• Prompt
In the records that follow, find each line containing "computer" and copy it.

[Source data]
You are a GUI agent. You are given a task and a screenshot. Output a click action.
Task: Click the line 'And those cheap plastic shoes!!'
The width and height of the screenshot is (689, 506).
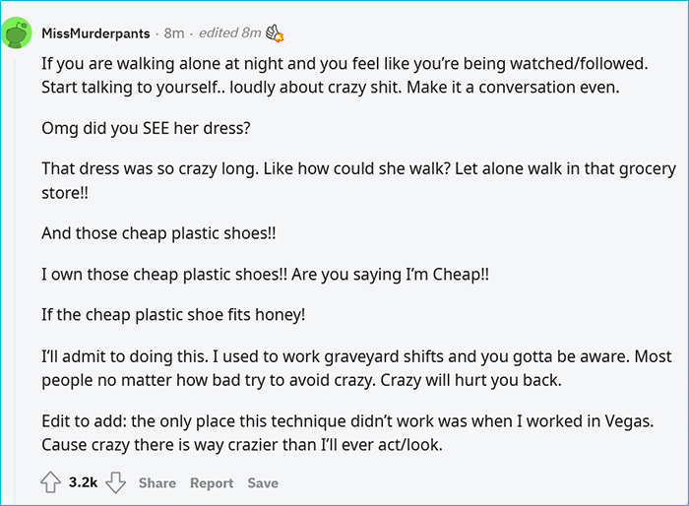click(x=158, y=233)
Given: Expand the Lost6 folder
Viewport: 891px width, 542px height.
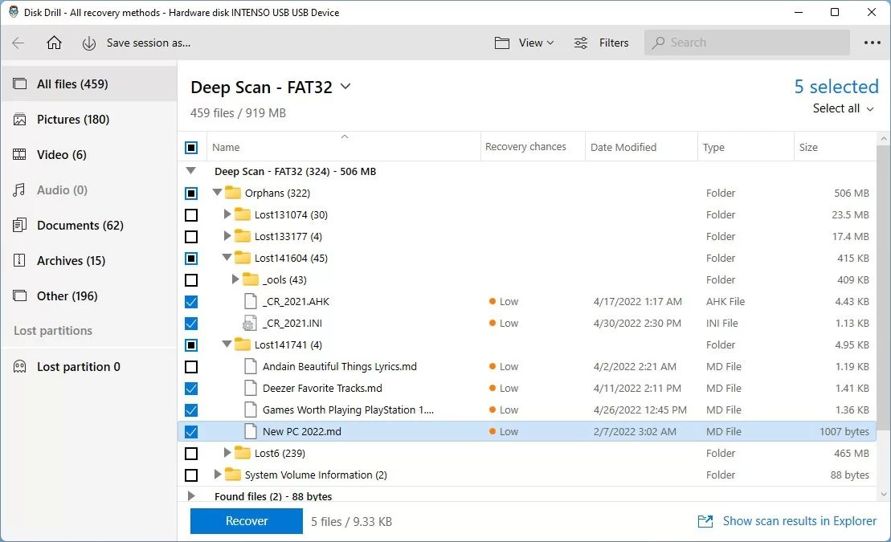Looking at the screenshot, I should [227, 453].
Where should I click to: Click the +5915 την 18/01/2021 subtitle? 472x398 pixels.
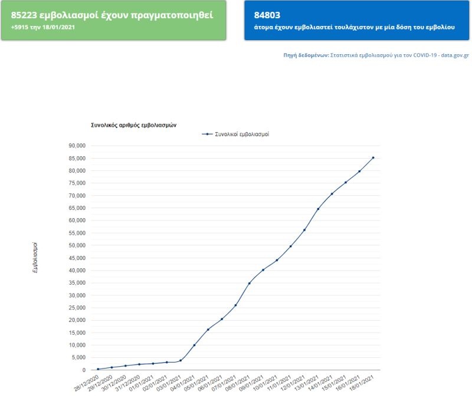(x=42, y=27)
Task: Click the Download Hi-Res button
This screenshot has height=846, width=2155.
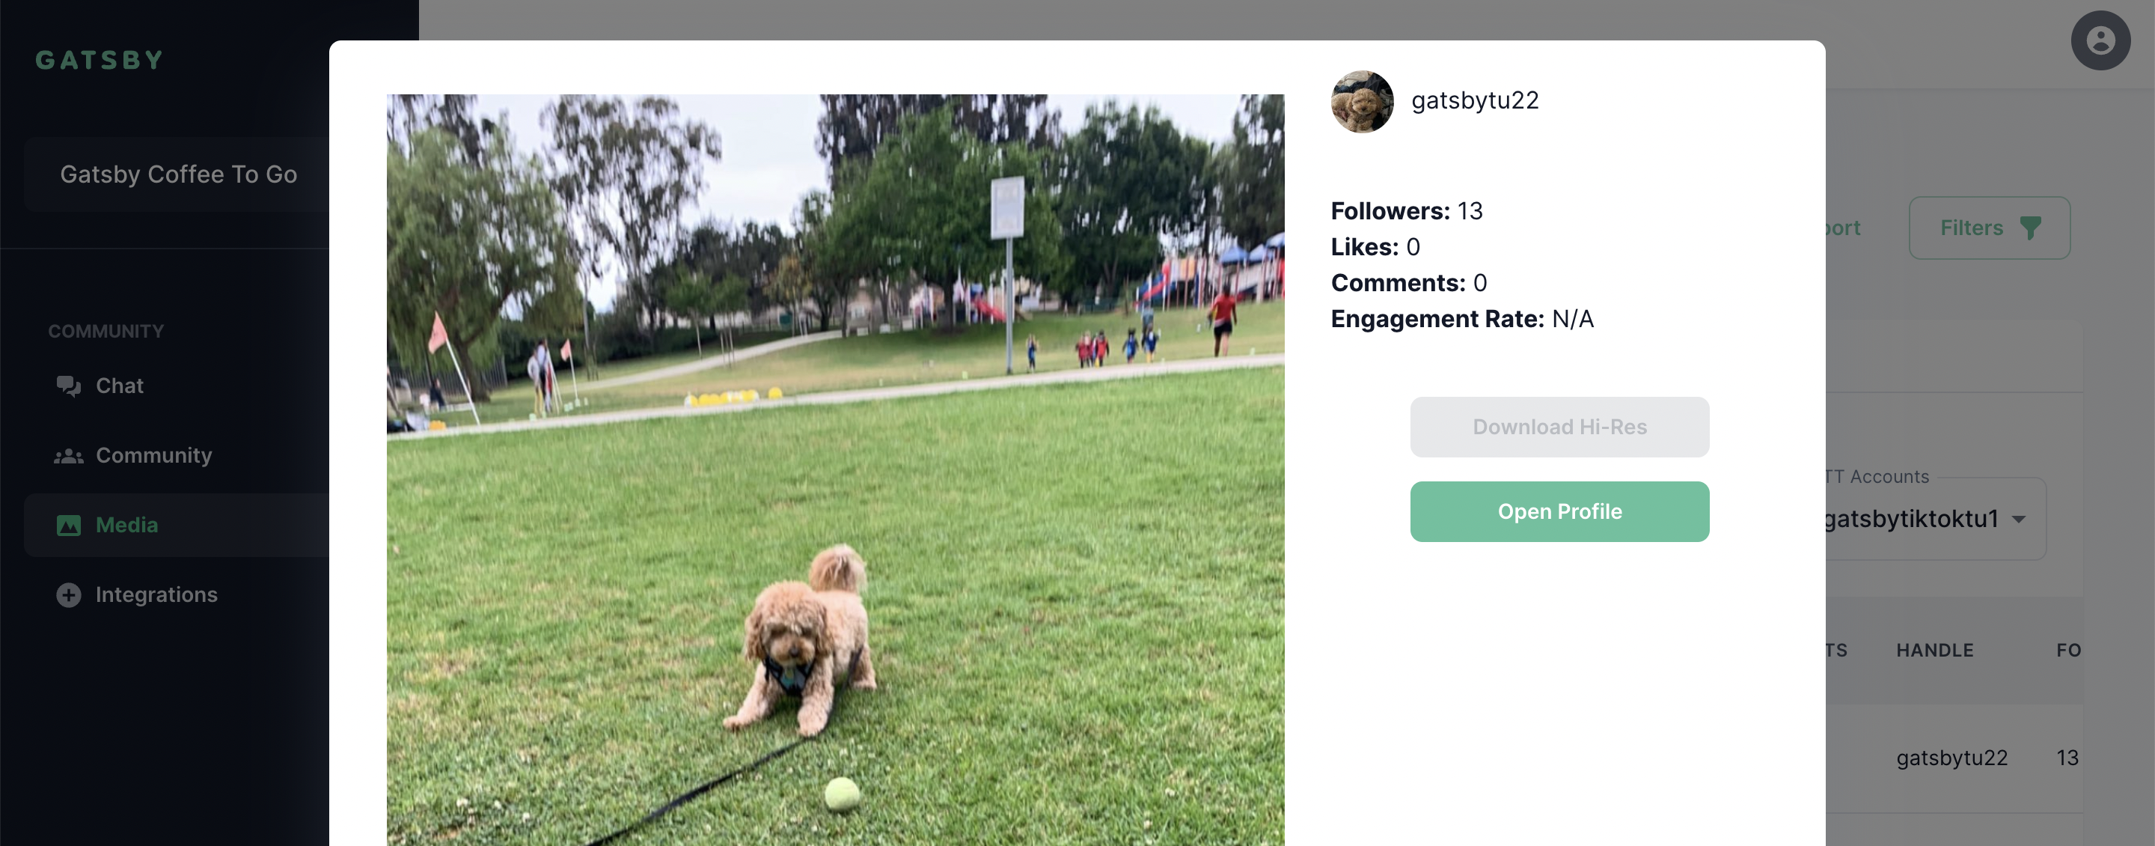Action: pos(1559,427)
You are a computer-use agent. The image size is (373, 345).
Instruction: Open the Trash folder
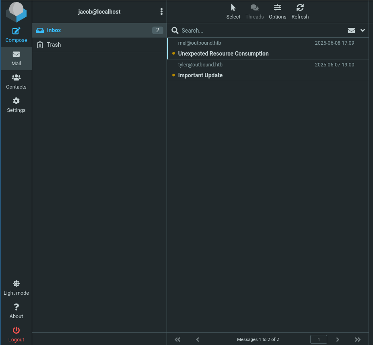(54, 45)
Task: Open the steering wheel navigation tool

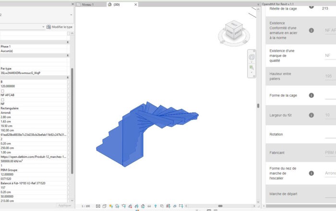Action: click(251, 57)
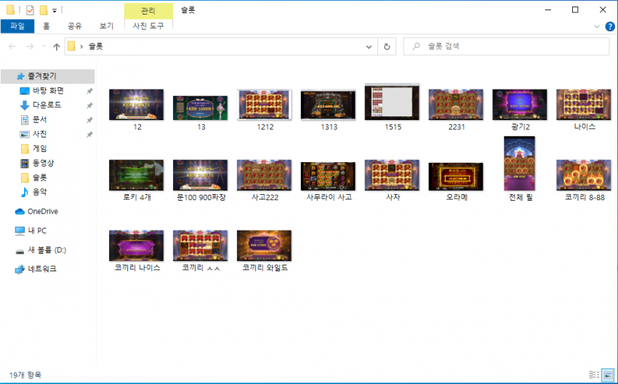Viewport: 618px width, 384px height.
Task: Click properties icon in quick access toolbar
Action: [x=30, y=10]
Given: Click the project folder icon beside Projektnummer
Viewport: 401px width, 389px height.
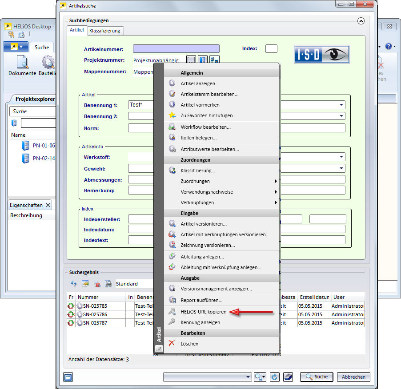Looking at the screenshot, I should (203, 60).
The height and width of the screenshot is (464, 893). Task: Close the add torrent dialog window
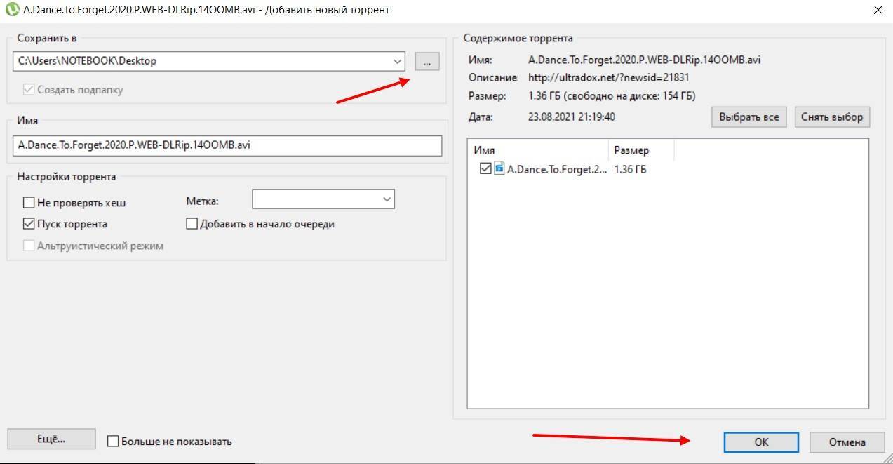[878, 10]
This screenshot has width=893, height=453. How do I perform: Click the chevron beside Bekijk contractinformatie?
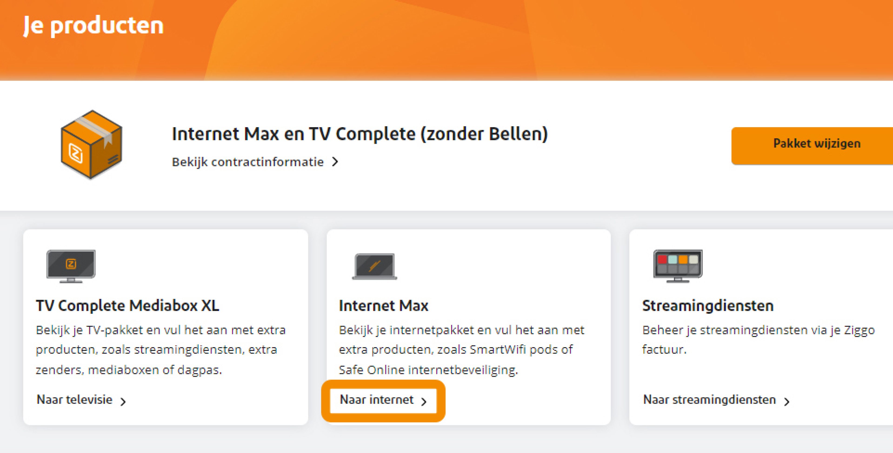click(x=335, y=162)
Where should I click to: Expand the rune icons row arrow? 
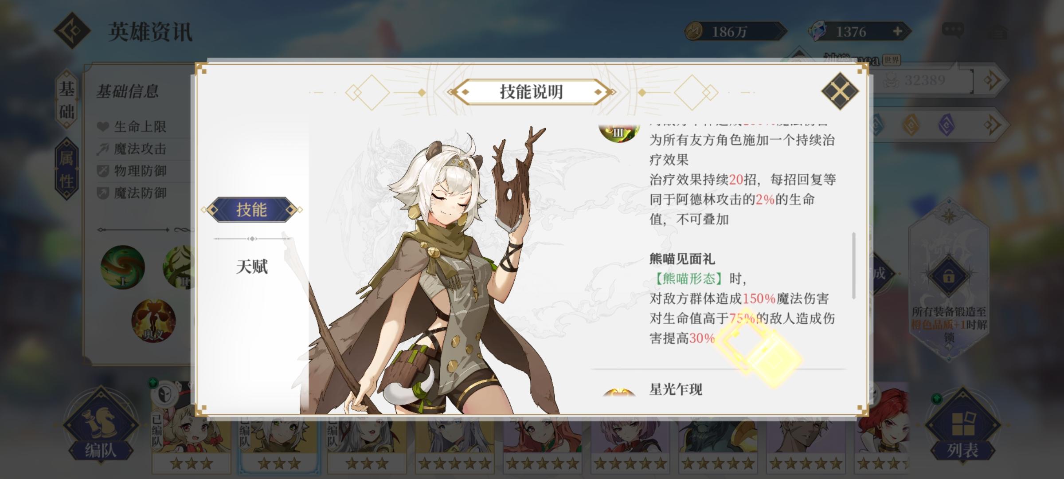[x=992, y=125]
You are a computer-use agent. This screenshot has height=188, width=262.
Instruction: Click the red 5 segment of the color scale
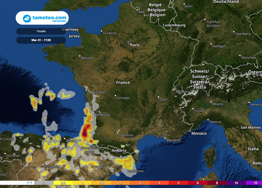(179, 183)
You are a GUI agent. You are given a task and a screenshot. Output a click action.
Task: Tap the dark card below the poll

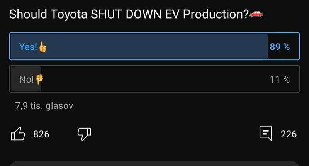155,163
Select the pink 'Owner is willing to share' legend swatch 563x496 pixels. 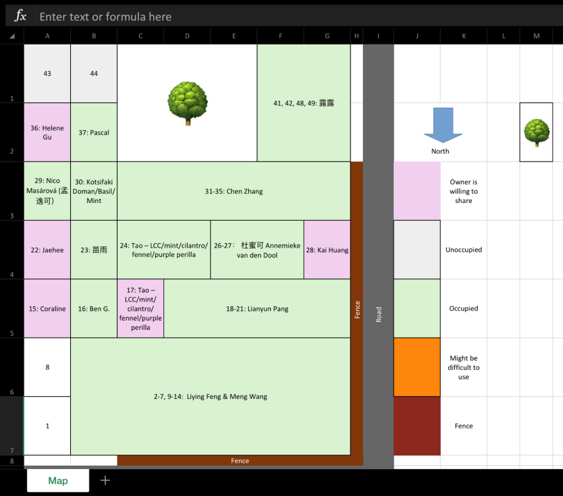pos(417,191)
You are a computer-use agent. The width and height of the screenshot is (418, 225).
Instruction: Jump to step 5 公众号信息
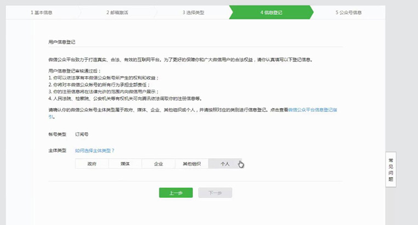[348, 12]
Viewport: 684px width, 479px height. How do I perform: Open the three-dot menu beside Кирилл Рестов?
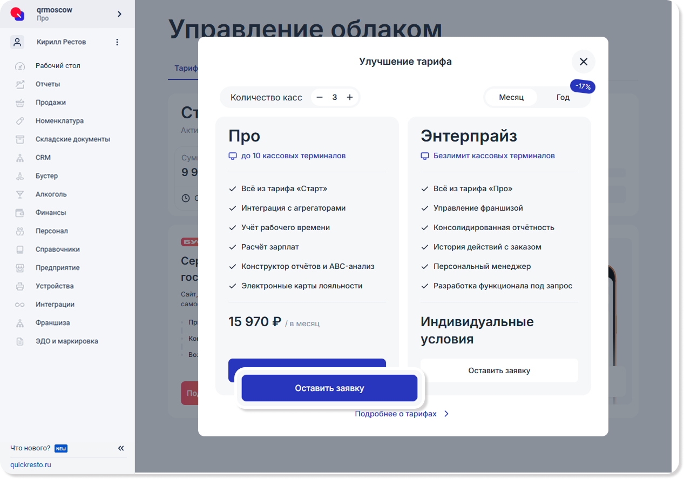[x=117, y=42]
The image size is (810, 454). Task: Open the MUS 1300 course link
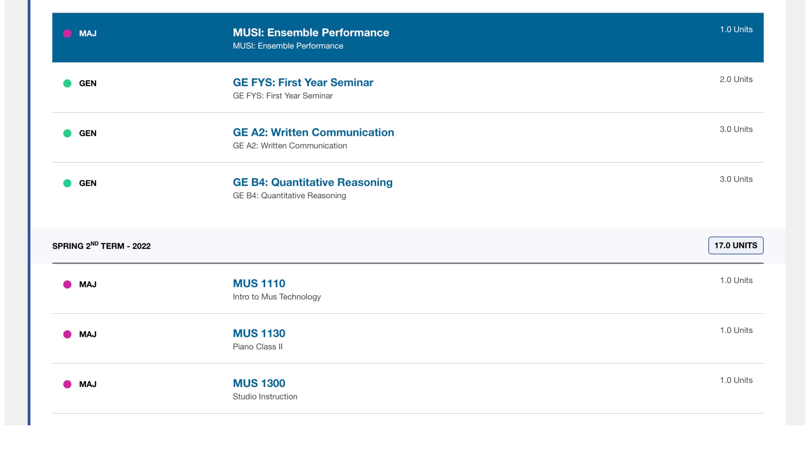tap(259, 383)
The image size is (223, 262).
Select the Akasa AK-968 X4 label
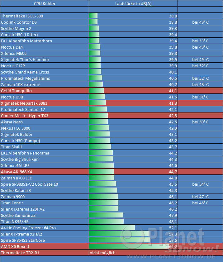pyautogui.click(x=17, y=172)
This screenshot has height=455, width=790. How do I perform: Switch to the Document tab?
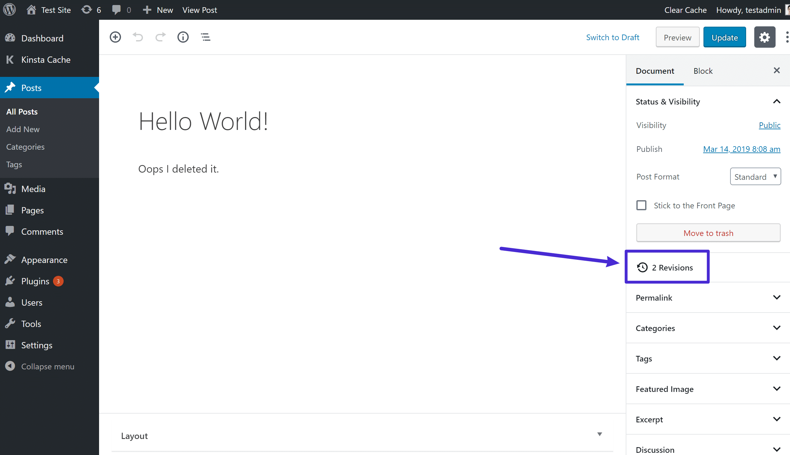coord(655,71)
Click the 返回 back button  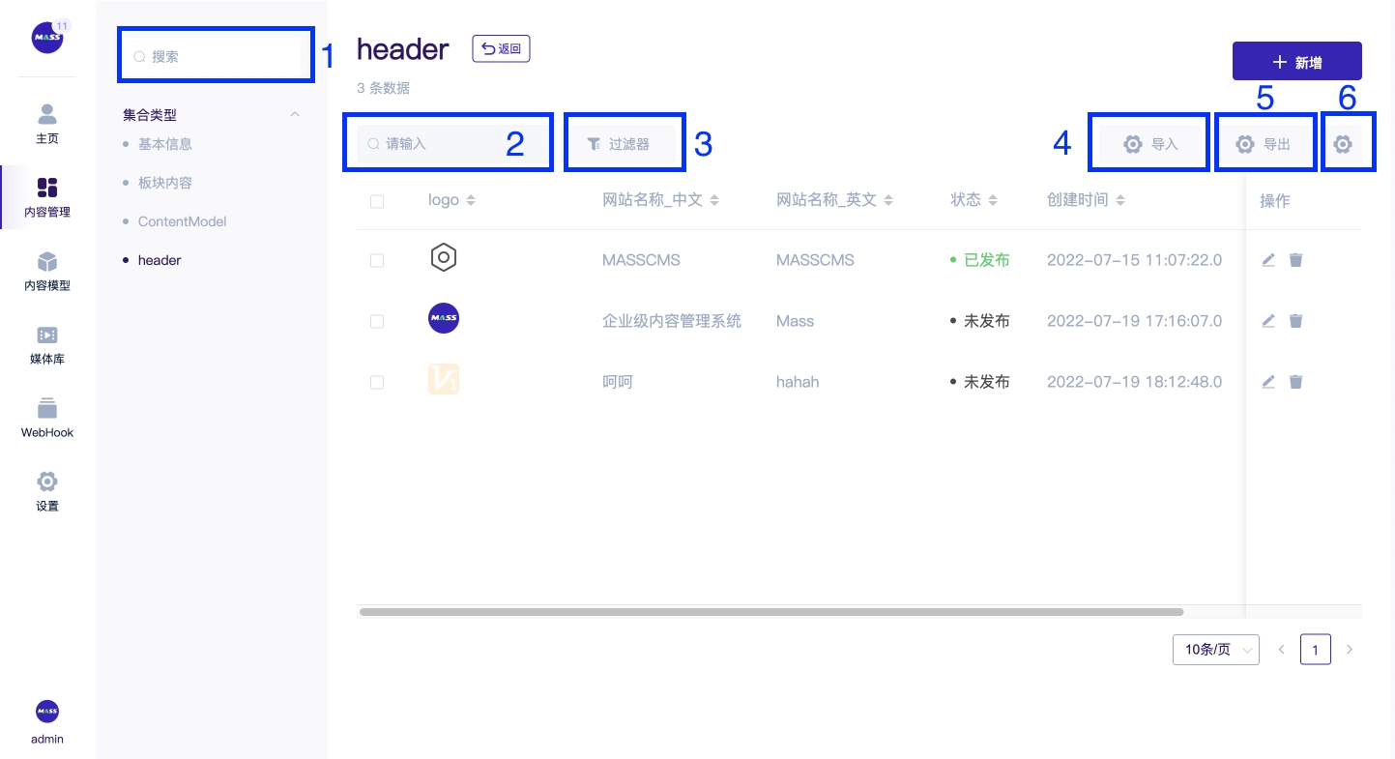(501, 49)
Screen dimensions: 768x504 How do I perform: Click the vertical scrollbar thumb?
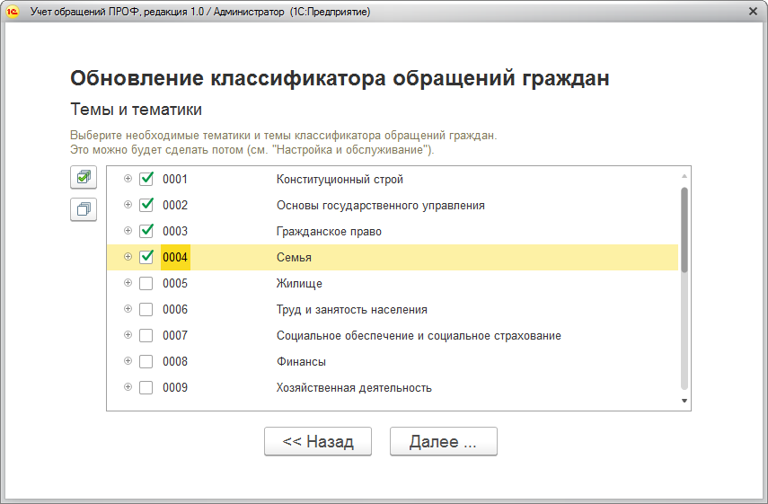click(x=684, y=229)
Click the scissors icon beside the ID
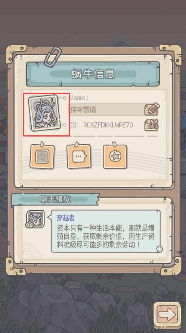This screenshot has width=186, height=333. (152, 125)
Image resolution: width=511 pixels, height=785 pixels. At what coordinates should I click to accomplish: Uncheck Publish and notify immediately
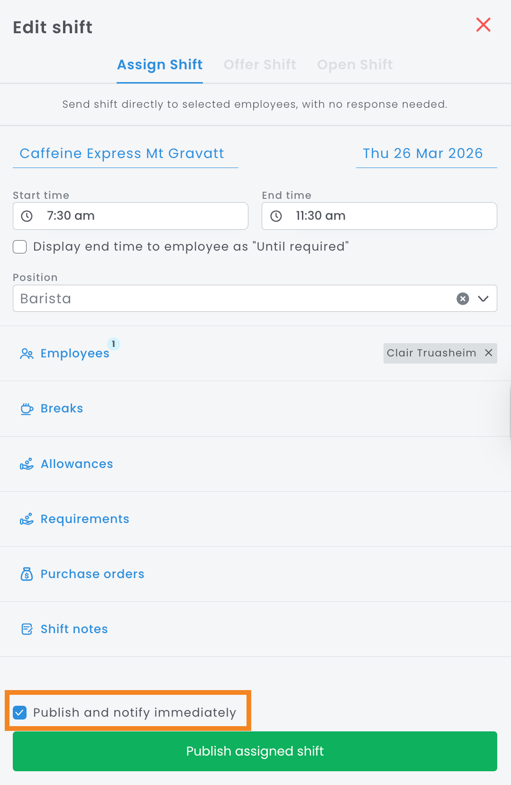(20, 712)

• Written response
You are a computer-use agent. The image size is (373, 345).
You are a computer-use agent. This screenshot has height=188, width=262.
You are a computer-use agent. The width and height of the screenshot is (418, 225).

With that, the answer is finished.